Synthesis with Privacy Against an Observer

TL;DR

This paper investigates the automatic synthesis of systems that preserve privacy against observers, balancing secret hiding costs and constraints, and analyzes the complexity and variants of the privacy-preserving synthesis problem.

Contribution

It introduces a formal framework for privacy-aware synthesis with cost and budget constraints, and analyzes the complexity, including polynomial-time cases and exponential blow-ups.

Findings

The synthesis problem is 2EXPTIME-complete for LTL specifications.

Hiding secrets and choosing signals increase complexity exponentially.
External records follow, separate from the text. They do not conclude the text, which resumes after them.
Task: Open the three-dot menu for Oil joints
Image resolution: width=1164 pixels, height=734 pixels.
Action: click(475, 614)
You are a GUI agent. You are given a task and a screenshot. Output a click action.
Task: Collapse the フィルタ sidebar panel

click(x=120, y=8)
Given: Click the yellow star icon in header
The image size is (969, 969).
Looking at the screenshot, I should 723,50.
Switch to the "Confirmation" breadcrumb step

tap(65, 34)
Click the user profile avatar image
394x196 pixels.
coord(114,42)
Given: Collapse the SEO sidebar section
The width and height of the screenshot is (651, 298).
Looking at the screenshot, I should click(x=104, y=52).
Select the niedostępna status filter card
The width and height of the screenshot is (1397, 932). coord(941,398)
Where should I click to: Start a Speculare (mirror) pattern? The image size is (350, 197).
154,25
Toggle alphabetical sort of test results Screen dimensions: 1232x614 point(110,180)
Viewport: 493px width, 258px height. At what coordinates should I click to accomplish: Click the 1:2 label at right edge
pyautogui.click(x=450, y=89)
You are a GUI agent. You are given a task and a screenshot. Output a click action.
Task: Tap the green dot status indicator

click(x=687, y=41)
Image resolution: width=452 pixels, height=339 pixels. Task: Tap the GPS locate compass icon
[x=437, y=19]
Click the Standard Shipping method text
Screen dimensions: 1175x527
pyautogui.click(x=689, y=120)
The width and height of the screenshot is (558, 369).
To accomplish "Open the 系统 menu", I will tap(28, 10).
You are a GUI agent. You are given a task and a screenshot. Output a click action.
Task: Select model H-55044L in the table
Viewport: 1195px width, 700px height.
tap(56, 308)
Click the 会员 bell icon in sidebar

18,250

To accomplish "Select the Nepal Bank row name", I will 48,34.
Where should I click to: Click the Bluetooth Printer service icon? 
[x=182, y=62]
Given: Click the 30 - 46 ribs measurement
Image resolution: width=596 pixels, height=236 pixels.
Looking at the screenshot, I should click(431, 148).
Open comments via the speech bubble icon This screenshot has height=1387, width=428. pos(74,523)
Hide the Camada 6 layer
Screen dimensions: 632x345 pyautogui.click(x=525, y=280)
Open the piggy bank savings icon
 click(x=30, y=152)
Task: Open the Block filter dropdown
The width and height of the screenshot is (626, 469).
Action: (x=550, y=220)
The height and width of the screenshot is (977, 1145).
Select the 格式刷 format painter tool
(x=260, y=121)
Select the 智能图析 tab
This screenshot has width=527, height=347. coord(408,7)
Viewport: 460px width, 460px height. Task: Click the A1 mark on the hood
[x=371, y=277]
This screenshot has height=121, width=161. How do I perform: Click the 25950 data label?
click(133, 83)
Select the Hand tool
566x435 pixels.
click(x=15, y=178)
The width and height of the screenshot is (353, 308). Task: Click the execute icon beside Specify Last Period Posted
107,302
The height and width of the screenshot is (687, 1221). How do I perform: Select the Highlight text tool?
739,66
Bounded synthesis and observer knowledge variants are studied.

Abstract

We study automatic synthesis of systems that interact with their environment and maintain privacy against an observer to the interaction. The system and the environment interact via sets $I$ and $O$ of input and output signals. The input to the synthesis problem contains, in addition to a specification, also a list of secrets, a function $cost: I\cup O\rightarrow\mathbb{N}$, which maps each signal to the cost of hiding it, and a bound $b\in\mathbb{N}$ on the budget that the system may use for hiding of signals. The desired output is an $(I/O)$-transducer $T$ and a set $H\subseteq I\cup O$ of signals that respects the bound on the budget, thus $\sum_{s\in H} cost(s)\leq b$, such that for every possible interaction of $T$, the generated computation satisfies the specification, yet an observer, from whom the signals in $H$ are hidden, cannot evaluate the secrets. We first show that the problem's complexity is 2EXPTIME-complete for specifications and secrets in LTL, making it no harder than synthesis without privacy requirements. We then analyze the complexity further, isolating the two aspects that do not exist in traditional synthesis: the need to hide secret values and the need to choose the set $H$. We do this by studying settings in which traditional synthesis is solvable in polynomial time -- when the specification formalism is deterministic automata and when the system is closed -- and show that each of these aspects adds an exponential blow-up in complexity. We continue and study bounded synthesis with privacy, where the input includes a bound on the synthesized transducer size, as well as a variant of the problem in which the observer has knowledge, either about the specification or about the system, which can be helpful in evaluating the secrets. Additionally, we study certified privacy, where the synthesis algorithm provides certification that the secrets remain hidden.